Elle hoqueta. La douleur, encore. Mais cette fois, c’est l’émotion qui lui bloquait la gorge. Elle retirait toutes les méchancetés qu’elle avait pu lui dire. Florian se sentait concerné. L’humanité faible dans toute sa complexité qui veut y croire encore.
Le voilà, son miracle à elle.
Elle faillit tomber à genoux. Au lieu de quoi, elle tenta de se ressaisir. Florian allait croire qu’elle venait de se dégotter un nouveau dieu en sa personne et elle n’avait pas l’intention de lui faire ce plaisir.
— Tu as sûrement raison au fond. Tu veux éviter qu’il leur arrive la même chose qu’à moi. Qu’ils se fassent manipuler comme je l’ai été. Si j’avais été au courant de votre… je veux dire de leur projet d’ensemble, jamais je n’aurais réagi ainsi et rien… Peut-être que rien ne se serait déroulé de cette manière.
Si seulement elle ne s’en était pas mêlée, le résultat aurait-il été autre ?
Elle était sûre que cela n’aurait rien changé mais elle aurait préféré se convaincre du contraire. C’est donc ainsi que cela marche le destin. On croit agir librement en tout état de cause sans s’apercevoir qu’on est manipulé tout du long par des forces extérieures qui te traitent en pantin. Et dans ce jeu de dupes, Natacha tenait un des rôles principaux, entrant en scène au moment opportun choisi pour elle. À ses dépens.
Tout avait été prémédité. Ses actes comme ses décisions. Elle qui voulait échapper à leur tracé imposé avait réalisé leurs attentes en faisant exactement le contraire de ce qui lui avait été demandé. Et elle s’était fait avoir en reine des connes, la pièce maîtresse de l’échiquier. Était-elle si prévisible ?
— C’est pour cela que vous étiez les seuls à voir les monstres. Ce sont les âmes détruites par les miroirs. Et ils les ont utilisées pour vous rassembler. Quel meilleur moyen pour créer des liens que de combattre les uns à côté des autres et d’affronter ensemble ces monstres surgis de nulle part ? Et rien de tel pour corser l’affaire que de prévoir quelques tentatives d’étranglement par-ci par-là. Les attaques de ceux qu’on me dépeignait en méchants, juste une commune mise en scène pour accélérer la cohésion. On parsème le tout d’une mort ou deux, histoire de le rendre plus réaliste. Après tout, ça rapproche d’avoir perdu quelqu’un.

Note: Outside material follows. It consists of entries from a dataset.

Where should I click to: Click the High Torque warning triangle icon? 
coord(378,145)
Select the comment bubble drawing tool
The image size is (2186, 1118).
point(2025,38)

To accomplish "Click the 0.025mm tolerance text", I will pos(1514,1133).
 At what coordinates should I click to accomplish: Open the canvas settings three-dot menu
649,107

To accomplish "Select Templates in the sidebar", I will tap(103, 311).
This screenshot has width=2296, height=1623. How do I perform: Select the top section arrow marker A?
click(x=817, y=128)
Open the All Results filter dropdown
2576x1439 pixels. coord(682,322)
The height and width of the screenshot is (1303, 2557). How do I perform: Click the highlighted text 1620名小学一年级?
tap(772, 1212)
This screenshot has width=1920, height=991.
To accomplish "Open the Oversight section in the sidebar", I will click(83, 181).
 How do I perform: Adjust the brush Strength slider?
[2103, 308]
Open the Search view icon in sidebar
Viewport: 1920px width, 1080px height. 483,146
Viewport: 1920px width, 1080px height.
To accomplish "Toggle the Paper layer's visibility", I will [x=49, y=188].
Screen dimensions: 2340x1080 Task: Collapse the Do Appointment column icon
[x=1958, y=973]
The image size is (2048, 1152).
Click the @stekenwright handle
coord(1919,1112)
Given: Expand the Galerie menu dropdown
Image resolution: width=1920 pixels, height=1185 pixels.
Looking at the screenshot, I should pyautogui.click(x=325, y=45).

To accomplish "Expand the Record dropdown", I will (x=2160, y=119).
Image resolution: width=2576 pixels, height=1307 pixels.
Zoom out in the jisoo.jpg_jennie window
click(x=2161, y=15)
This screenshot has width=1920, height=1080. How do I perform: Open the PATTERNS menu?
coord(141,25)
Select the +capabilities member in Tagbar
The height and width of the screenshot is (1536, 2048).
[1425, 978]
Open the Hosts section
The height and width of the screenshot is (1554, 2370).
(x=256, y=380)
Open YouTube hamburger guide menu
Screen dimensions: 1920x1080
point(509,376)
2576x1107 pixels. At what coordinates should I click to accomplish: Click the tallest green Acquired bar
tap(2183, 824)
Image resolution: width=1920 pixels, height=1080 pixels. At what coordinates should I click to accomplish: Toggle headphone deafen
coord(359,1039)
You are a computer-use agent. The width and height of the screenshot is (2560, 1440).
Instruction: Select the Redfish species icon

Réfléchir à voix haute lui faisait du bien. Même si ça n’améliorait clairement pas son moral, quelque part, le fait de cibler la méthode avec laquelle ils s’étaient fait berner la rassurait.
— Et c’est là que j’interviens. Voilà la véritable raison pour laquelle ils m’ont approchée l’été dernier. Ils me confient une mission bidon en sachant pertinemment que je ne supporterais pas de regarder ces jeunes s’enfoncer dans ce foutoir sans rien faire. Faire fuir les monstres qu’ils convoquaient eux-mêmes ? Un total baratin. Et l’argument parfait à vous sortir pour que vous me fassiez confiance même si je ne pouvais rien vous raconter. Ce n’était pas suffisant pour tous vous convaincre de ma bonne foi et c’était le but : mon intrusion a semé le trouble dans votre groupe et vous a poussé à vous rapprocher des autres dont vous vous méfiez auparavant.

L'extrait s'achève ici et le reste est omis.